Word for word, set down every line of the entries below from the line with "[Eastern façade, Sagrada" to the line with "[button] (722, 50)", including both, and no other line.
»»
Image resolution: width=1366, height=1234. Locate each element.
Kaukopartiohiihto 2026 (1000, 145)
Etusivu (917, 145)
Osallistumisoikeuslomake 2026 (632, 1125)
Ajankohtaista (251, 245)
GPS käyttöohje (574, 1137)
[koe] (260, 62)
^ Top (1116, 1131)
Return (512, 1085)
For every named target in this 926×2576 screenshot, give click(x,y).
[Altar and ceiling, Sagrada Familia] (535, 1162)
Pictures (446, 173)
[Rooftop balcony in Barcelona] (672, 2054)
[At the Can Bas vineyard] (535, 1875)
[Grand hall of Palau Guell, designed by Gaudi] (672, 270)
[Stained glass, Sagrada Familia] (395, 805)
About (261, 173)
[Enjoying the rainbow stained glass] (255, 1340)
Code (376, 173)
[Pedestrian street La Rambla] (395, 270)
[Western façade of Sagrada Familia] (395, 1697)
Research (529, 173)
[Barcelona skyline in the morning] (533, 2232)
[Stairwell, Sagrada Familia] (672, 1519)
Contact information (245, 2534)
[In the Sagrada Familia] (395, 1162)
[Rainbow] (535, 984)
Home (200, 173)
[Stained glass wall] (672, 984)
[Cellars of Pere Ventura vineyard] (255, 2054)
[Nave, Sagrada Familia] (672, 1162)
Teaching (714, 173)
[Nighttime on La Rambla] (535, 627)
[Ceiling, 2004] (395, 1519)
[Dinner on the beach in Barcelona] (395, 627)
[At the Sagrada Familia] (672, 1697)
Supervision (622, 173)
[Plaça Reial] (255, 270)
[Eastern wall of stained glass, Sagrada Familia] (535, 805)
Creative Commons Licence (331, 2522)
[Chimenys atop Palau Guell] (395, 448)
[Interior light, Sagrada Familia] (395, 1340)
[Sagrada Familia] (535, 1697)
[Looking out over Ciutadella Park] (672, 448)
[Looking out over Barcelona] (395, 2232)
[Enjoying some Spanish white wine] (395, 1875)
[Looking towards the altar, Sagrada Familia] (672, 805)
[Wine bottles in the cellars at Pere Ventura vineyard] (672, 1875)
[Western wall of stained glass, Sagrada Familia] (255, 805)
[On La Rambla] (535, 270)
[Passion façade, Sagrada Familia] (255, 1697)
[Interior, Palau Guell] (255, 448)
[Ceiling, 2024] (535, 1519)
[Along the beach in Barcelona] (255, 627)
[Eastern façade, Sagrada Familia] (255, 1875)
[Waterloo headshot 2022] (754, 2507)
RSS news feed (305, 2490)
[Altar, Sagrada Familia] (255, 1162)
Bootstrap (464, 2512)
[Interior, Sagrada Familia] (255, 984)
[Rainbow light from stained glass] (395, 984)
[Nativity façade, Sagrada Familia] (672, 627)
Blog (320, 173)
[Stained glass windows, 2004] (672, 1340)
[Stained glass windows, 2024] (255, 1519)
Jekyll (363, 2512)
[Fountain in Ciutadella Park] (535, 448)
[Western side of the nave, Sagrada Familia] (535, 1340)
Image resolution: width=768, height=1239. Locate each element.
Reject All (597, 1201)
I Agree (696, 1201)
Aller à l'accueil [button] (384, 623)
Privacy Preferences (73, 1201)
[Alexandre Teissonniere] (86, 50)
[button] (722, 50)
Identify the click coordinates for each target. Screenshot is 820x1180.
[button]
««
# Result of this exercise
[Eastern façade, Sagrada Familia] (255, 1875)
[Waterloo headshot 2022] (754, 2507)
RSS news feed (305, 2490)
[Altar, Sagrada Familia] (255, 1162)
Bootstrap (464, 2512)
[Interior, Sagrada Familia] (255, 984)
[Rainbow light from stained glass] (395, 984)
[Nativity façade, Sagrada Familia] (672, 627)
Blog (320, 173)
[Stained glass windows, 2004] (672, 1340)
[Stained glass windows, 2024] (255, 1519)
Jekyll (363, 2512)
[Fountain in Ciutadella Park] (535, 448)
[Western side of the nave, Sagrada Familia] (535, 1340)
Image resolution: width=768, height=1239. Locate each element.
Reject All (597, 1201)
I Agree (696, 1201)
Aller à l'accueil [button] (384, 623)
Privacy Preferences (73, 1201)
[Alexandre Teissonniere] (86, 50)
[button] (722, 50)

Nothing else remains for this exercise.